We will begin by importing modules from Bioverse

In [1]:
# Import numpy
import numpy as np
import pandas as pd # Added for data saving
import json # Added for saving analysis results (built-in)
import pickle # Added for saving complex grid results

# Import the relevant modules
from bioverse.survey import TransitSurvey
from bioverse.generator import Generator
from bioverse.hypothesis import Hypothesis
from bioverse import analysis, plots


# Import pyplot (for making plots later) and adjust some of its settings
from matplotlib import pyplot as plt
%matplotlib inline
plt.rcParams['font.size'] = 20.

In this example, we will use the simulator for a transit spectroscopy survey with an effecting diameter of 50 meters.

In [2]:
generator = Generator('transit')
survey = TransitSurvey('default')

## Injecting the statistical effect

We propose that the fraction of Earth-like planets with oxygen-rich atmospheres should increase over Gyr timescales. We can simulate this in Bioverse using a function with two parameters:

- `f_life`: the fraction of exo-Earth candidates with life

- `t_half`: the "half-life" timescale over which inhabited planets become oxygenated

Let's define a function and append it to the generator.

In [3]:
def oxygen_evolution(d, f_life=0.8, t_half=3.):
    # First, assign no O2 to all planets
    d['has_O2'] = np.zeros(len(d))

    # Calculate the probability that each EEC has O2 based on its age
    EEC = d['EEC']
    P = f_life * (1 - 0.5**(d['age'][EEC]/t_half))

    # Randomly assign O2 to some EECs
    d['has_O2'][EEC] = np.random.uniform(0, 1, EEC.sum()) < P

    return d

generator.insert_step(oxygen_evolution)

Next, we can simulate a dataset and investigate the relationship between the ages and oxygen content of EECs. For now, we assume `f_life` = 80% and `t_half` = 3 Gyr.

Note that the transit survey is more readily capable of detecting ozone than O2, as it has broader and deeper absorption bands and mostly resides above the cloud deck. We assume O3 is a reliable proxy for O2.

In [4]:
# Create the planet sample
sample, detected, data = survey.quickrun(generator, f_life=0.8, t_half=3., t_total=10*365.25)

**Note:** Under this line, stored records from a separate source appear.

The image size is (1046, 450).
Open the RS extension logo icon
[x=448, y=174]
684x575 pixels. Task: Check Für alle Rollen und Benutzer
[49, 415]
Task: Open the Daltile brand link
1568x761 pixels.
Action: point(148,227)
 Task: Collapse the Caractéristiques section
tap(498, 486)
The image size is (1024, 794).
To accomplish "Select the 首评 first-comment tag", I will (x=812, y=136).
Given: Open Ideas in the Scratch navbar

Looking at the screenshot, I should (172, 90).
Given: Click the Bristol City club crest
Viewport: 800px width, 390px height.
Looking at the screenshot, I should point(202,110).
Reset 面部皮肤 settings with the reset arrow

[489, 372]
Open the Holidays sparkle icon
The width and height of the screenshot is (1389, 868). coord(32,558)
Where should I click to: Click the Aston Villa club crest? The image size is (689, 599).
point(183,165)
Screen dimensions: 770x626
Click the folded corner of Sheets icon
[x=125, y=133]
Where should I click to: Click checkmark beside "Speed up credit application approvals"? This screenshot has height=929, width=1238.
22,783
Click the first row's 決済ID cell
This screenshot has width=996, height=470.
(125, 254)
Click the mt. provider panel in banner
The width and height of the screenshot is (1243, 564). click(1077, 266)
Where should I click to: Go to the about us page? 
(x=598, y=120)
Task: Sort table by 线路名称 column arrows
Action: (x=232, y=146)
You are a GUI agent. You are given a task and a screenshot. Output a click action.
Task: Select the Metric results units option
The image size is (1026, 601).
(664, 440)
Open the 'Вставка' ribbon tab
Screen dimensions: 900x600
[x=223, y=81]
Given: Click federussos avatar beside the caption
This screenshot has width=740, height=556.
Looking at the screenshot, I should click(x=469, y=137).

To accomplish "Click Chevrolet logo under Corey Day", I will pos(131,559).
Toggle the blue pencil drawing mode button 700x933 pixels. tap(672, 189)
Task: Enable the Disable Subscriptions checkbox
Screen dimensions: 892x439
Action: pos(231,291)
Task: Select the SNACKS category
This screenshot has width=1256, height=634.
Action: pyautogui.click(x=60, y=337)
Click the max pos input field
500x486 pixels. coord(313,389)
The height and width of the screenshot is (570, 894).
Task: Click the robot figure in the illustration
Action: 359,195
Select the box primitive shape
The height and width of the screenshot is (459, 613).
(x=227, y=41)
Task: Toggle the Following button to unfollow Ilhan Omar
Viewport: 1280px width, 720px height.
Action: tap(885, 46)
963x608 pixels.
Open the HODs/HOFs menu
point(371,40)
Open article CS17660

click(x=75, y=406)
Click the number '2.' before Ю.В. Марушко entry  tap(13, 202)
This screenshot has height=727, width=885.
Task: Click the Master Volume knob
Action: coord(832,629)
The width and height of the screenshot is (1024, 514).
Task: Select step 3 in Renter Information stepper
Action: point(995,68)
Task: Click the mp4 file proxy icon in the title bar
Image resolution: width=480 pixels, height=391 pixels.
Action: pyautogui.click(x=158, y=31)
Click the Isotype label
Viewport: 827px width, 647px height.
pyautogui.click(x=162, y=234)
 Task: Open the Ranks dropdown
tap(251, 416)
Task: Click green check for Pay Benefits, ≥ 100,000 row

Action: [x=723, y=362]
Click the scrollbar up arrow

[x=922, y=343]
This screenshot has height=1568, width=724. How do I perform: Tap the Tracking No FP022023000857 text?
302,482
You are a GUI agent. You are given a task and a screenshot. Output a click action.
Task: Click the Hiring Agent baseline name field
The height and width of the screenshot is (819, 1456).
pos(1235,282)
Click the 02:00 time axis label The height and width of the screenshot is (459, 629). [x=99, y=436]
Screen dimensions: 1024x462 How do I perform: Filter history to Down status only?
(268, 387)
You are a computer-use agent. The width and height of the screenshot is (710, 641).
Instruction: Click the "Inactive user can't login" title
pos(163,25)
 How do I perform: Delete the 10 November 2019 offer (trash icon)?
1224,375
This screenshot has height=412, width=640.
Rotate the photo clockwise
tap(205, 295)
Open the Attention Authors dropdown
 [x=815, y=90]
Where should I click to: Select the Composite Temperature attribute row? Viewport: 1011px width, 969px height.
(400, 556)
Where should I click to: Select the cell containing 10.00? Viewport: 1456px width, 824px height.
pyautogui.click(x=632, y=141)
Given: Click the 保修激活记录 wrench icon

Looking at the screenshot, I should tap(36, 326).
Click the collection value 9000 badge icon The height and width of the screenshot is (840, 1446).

# Replaced Plotting Code with Data Saving
df = pd.DataFrame(data)
output_filename = 'simulated_raw_data_ex2.csv'
df.to_csv(output_filename, index=False)
print(f"Raw simulated data saved to {output_filename}")

Raw simulated data saved to simulated_raw_data_ex2.csv


As in Example 1, the expected trend appears to be present i.e. the presence of oxygen (via its proxy ozone) appears to correlate with age. But is this trend statistically significant?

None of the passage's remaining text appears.